▸ Zadanie: Przekształć cały poniższy listing w listę JSON złożoną z ciągów znaków, po jednym dla każdego wiersza, z pominięciem pustych wierszy. Obrazy pomiń w odpowiedzi.

▸ Wpisy pobrane ze zbioru:
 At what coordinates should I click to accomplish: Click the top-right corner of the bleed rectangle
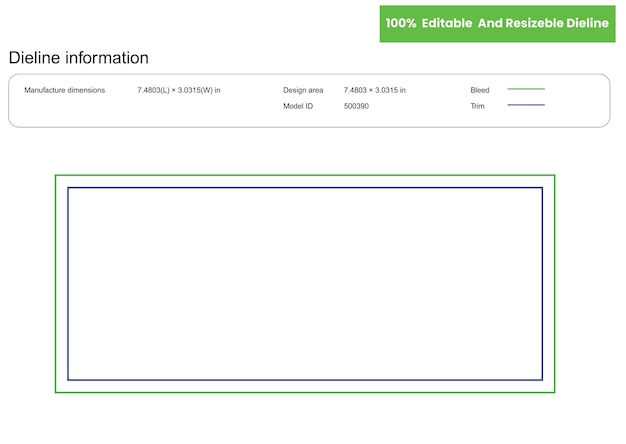click(554, 176)
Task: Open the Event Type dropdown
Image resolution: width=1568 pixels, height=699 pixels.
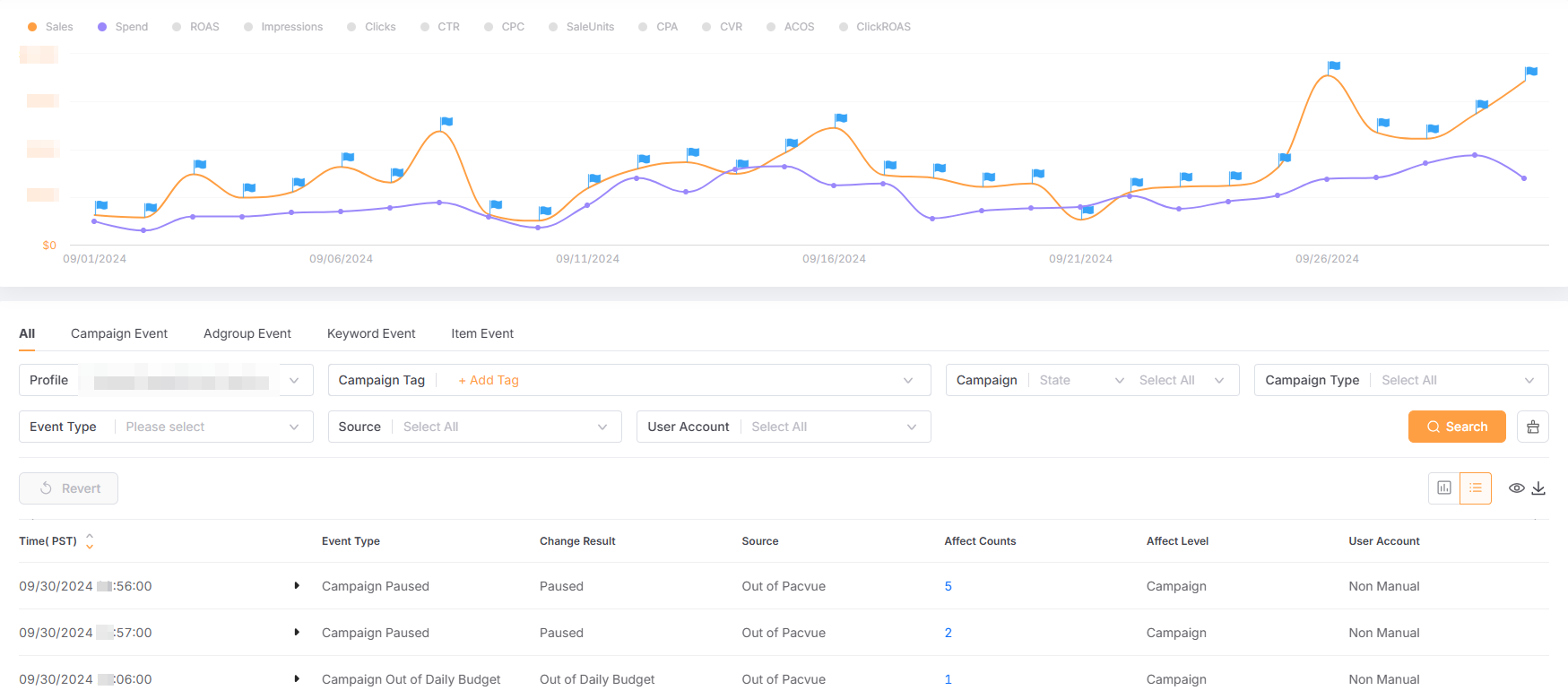Action: [212, 427]

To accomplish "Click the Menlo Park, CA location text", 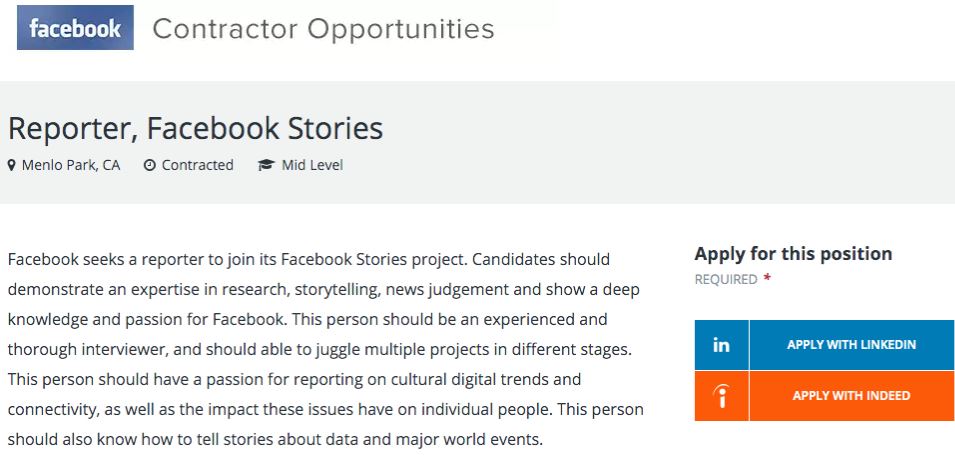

▸ Wynik zadania:
[
  " At what coordinates should I click to accomplish: Click the top-right corner of the bleed rectangle",
  "click(554, 176)",
  "Task: Open the Event Type dropdown",
  "Image resolution: width=1568 pixels, height=699 pixels.",
  "Action: [212, 427]",
  "To accomplish \"Click the Menlo Park, CA location text\", "
]